Photojournalist Roger Anis on the how and why of the Nile Parade.

Farah Desouky

The Nile Parade Is a Floating Art Installation/Intervention

The Nile Parade occupies a space so specific it almost resists categorisation. It’s not quite a festival, not quite an NGO activation. A party, an exhibition, a workshop, a social intervention and a community gathering. Rooted in Qursaya Island, it’s a project that insists artists, social workers, residents and fishermen collaborate.

Initiated by photojournalist-first, documentary photographer-second (his words) Roger Anis, the project grew out of years spent tracing the Nile River basin through his lens.
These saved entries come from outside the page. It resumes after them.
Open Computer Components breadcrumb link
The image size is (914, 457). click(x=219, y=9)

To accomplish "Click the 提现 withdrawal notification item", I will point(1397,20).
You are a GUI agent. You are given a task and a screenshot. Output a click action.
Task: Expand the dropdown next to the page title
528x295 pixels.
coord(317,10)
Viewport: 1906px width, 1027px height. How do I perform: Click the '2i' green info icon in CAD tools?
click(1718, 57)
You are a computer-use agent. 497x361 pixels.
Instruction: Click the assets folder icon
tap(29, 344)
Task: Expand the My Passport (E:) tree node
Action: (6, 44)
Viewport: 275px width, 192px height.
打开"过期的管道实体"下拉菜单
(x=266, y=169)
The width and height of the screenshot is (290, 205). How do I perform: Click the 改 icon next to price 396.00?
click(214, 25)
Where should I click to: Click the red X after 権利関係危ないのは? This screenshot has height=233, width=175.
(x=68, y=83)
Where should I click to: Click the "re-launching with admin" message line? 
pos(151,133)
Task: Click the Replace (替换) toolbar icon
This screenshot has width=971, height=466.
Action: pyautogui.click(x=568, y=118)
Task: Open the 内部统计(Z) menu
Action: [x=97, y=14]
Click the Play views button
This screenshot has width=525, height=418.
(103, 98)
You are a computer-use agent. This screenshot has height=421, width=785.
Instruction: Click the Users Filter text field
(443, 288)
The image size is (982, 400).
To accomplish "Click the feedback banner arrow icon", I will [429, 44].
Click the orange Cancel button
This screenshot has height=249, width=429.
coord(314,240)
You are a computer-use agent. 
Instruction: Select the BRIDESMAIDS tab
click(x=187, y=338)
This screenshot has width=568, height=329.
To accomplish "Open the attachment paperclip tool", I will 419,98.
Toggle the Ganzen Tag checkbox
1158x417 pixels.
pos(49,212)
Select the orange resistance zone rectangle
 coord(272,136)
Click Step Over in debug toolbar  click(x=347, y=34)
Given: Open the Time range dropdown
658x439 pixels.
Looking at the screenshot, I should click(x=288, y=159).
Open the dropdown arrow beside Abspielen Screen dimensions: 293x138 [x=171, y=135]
Originally from Minya, Anis’ work has taken him across Ethiopia, Sudan and back to Qursaya, using photography as a tool for social intervention. His research led him to Arousset El Nile and the ancient tradition of the Nile Parade. So he brought it back. Materialised through a collaboration with VeryNile, already active in Qursaya, working alongside local fishermen to clean plastic from the river and foster environmental stewardship.

Now in its third edition, the parade has grown. Hundreds line the banks to witness boats transformed into art installations float along the Nile to mark Nile Day. Anis brought in production designer Ammar Abo Bakr to art direct the event and commission artists to work with local communities on the design of each boat.

“Artists and residents speak a different language, which is why we hosted workshops to help make that collaboration happen. Eventually, they would suggest materials found in Qursaya that could shape the art pieces,” Anis tells CairoScene.

In a garden at the heart of the festival, Anis’ photographs hang openly along the banks, no white walls, no gallery framing. The images return to the people they depict. More often than not, those studying the photographs are the very subjects within them.

The parade is one of the few public community events in Cairo. For one day along the Nile River, the destination becomes the protagonist and lifeline that brings people together to dance, look at art and surrender to Egypt’s enduring current.